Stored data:
+ + +
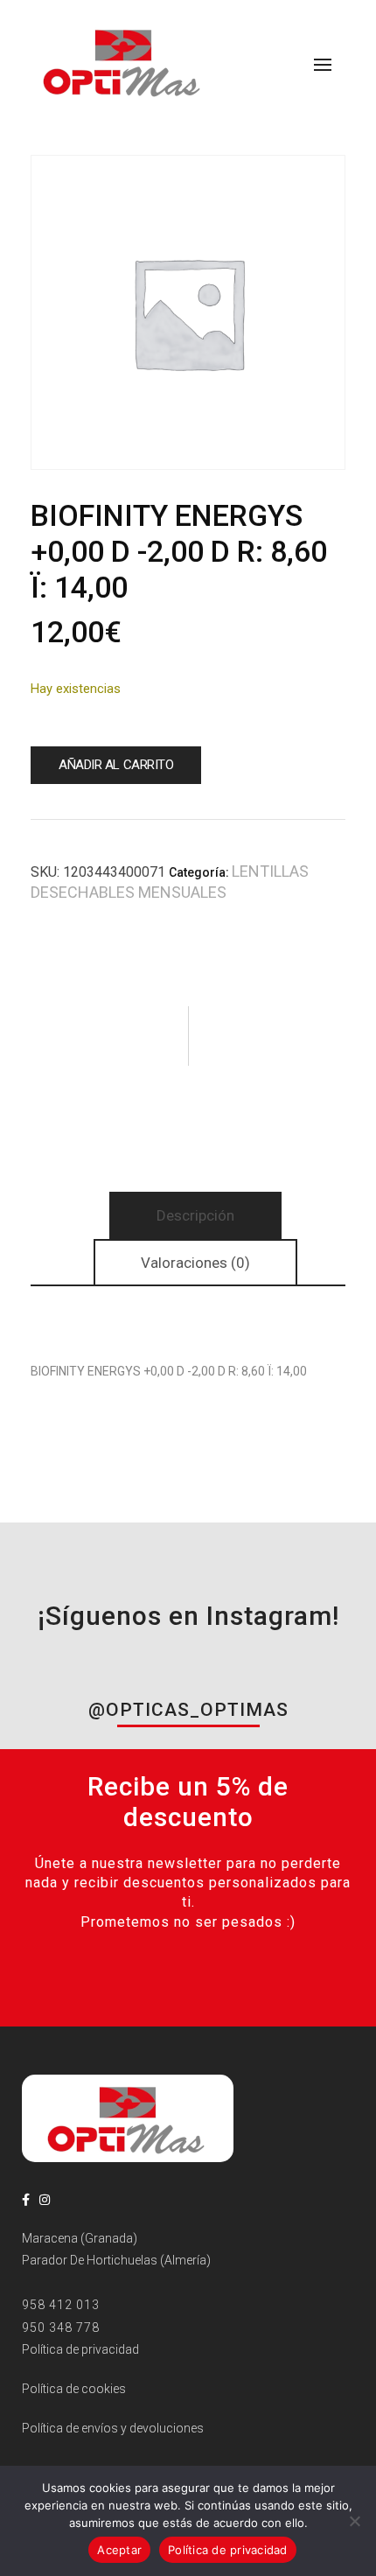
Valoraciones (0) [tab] (195, 1262)
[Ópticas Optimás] (123, 61)
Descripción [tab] (195, 1215)
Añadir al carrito (116, 765)
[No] (354, 2521)
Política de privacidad (228, 2550)
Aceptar (119, 2550)
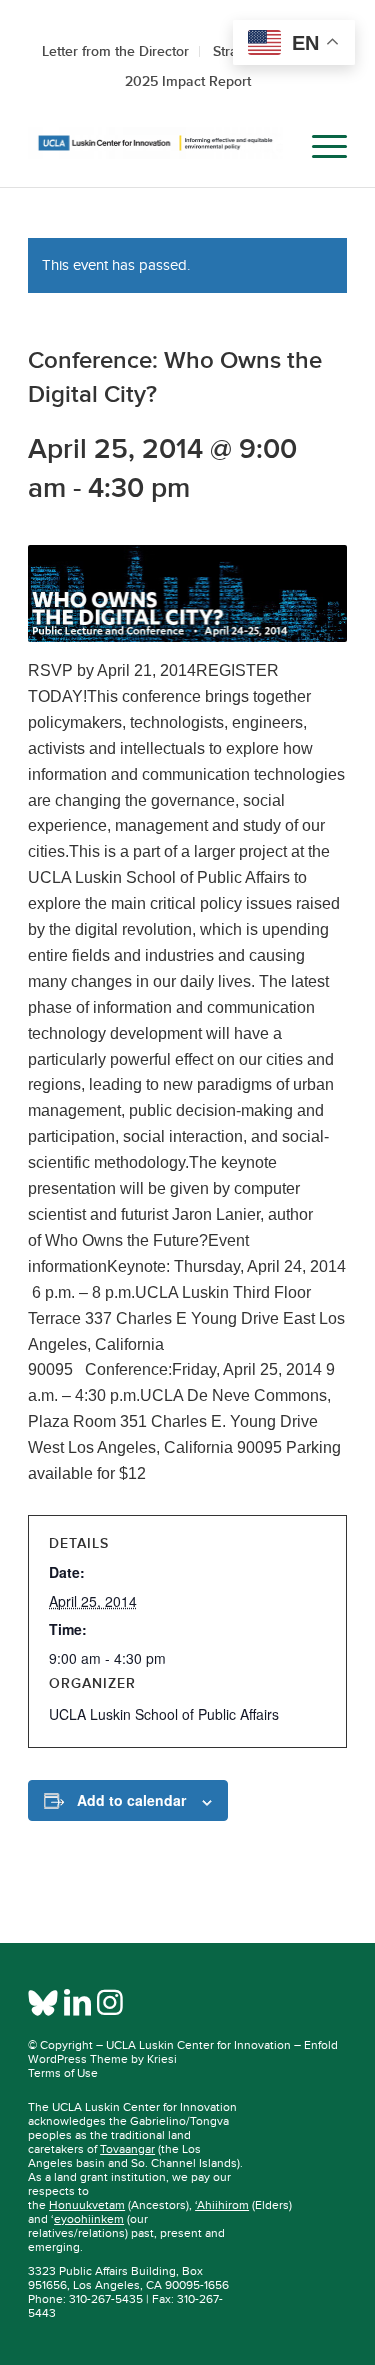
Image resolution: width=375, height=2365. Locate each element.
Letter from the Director (115, 51)
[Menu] (319, 147)
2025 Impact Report (188, 81)
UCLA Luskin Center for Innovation (198, 2045)
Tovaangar (127, 2149)
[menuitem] (272, 147)
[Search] (272, 147)
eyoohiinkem (89, 2219)
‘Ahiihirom (222, 2205)
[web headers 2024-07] (155, 147)
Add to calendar (131, 1800)
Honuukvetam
+ + +
Assigned task: Output each line above exactly as it stands, omitting the pictures.

Task response:
Valoraciones (0) [tab] (195, 1262)
[Ópticas Optimás] (123, 61)
Descripción [tab] (195, 1215)
Añadir al carrito (116, 765)
[No] (354, 2521)
Política de privacidad (228, 2550)
Aceptar (119, 2550)
Image resolution: width=375, height=2365. Locate each element.
Letter from the Director (115, 51)
[Menu] (319, 147)
2025 Impact Report (188, 81)
UCLA Luskin Center for Innovation (198, 2045)
Tovaangar (127, 2149)
[menuitem] (272, 147)
[Search] (272, 147)
eyoohiinkem (89, 2219)
‘Ahiihirom (222, 2205)
[web headers 2024-07] (155, 147)
Add to calendar (131, 1800)
Honuukvetam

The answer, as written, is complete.